9. In its subsequent judgment in The Director of Public Prosecutions v. Derrick Stronge [2011] 5JIC2301, the Court of Criminal Appeal further identified the applicable principles in undue leniency appeals pursuant to s. 2 of the Criminal Justice Act 1993. The court stated the following:-
      “From the cases cited at the end of this paragraph, the following principles can be said to apply in an application for review under s. 2 of the 1993 act. These are:-

        (i) The onus of proving undue leniency is on the DPP;

        (ii) To establish undue leniency it must be proved that the sentence imposed constituted a substantial or gross departure from what would be the appropriate sentence in the circumstances. There must be a clear divergence and discernible difference between the latter and the former;

        (iii) In the absence of guidelines or specified tariffs for individual offences, such departure will not be established unless the sentence imposed falls outside the ambient or scope of sentence which is within the judge’s discretion to impose. Sentencing is not capable of mathematical structuring and the trial judge must have a margin within which to operate;

        (iv) This task is not enhanced by the application of principles appropriate to an appeal against severity of sentence. The test under s. 2 is not the converse to the test on such appeal;

        (v) The fact that the appellant court disagrees with the sentence imposed is not sufficient to justify intervention. Nor is the fact that if such court was the trial court a more severe sentence would have been imposed. The function of each court is quite different; on a s. 2 application it is only one of review and not otherwise;

        (vi) It is necessary for the divergence between that imposed and that which ought to have been imposed to amount to an error of principle, before intervention is justified, and finally;

        (vii) Due and proper regard must be accorded to the trial judge’s reasons for the imposition of sentence, as it is that judge who receives, evaluates and considers at first hand the evidence and submissions so made.

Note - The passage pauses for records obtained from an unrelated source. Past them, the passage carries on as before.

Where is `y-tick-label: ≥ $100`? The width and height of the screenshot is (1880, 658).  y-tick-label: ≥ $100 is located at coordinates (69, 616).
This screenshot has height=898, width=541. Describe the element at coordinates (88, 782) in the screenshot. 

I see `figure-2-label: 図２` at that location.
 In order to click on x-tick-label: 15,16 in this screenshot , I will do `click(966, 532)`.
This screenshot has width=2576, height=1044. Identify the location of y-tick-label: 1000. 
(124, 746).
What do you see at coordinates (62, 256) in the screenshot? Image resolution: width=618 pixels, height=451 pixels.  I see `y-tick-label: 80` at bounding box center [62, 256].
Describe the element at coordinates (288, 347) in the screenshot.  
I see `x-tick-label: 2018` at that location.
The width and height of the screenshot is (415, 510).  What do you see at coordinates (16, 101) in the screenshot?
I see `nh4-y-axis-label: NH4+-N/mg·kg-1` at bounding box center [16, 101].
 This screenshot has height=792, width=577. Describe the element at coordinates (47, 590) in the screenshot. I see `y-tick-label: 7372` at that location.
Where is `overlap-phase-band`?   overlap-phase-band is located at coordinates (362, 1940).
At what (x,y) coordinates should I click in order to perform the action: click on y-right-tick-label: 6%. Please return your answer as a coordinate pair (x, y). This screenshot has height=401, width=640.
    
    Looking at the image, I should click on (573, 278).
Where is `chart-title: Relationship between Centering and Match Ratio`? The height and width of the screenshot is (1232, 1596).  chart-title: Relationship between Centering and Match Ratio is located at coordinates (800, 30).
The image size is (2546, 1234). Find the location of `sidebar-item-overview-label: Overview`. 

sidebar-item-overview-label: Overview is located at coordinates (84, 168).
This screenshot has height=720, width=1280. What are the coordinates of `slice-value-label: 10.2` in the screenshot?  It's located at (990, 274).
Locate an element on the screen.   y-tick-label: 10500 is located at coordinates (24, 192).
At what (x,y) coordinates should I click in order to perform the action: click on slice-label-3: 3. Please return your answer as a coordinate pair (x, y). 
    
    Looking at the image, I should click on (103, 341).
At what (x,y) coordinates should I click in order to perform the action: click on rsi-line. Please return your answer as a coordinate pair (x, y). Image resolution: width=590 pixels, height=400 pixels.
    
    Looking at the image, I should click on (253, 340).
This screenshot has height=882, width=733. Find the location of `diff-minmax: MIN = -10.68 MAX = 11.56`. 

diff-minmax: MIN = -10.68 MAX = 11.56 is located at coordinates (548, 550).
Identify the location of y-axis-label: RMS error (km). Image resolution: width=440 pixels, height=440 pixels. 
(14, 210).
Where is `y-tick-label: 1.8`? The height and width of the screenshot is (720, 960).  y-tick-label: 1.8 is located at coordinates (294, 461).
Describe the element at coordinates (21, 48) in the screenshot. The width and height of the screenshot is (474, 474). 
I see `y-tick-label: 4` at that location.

      The relevant cases are The People (DPP) v. Byrnes [1995] 1 ILRM 279, The People (DPP) v. McCormack [2000] 4 I.R.356 and The People (DPP) v. Redmond [2001] 3 I.R.390.”
10. Having regard to the particularly violent and threatening nature of this offence which involved the use of a loaded firearm, this Court is satisfied that the learned trial judge erred in principle in identifying a sentence of seven years as being appropriate for this offence excluding mitigating factors. It is this Court’s view that an appropriate tariff was in the region of ten to twelve years and not seven years as indicated by the learned trial judge and that an appropriate reduction for the plea of guilty and other factors should be in the region of two to three years, which would result in an appropriate custodial sentence of seven years. There was therefore in this case a substantial departure from the appropriate sentence.

11. Having regard to the courses taken while in prison and the testimonial of the respondent’s partner indicating the respondent’s efforts to rehabilitate, the court will reduce the seven years term by a further year which will result in a six year sentence and that is the sentence of this Court.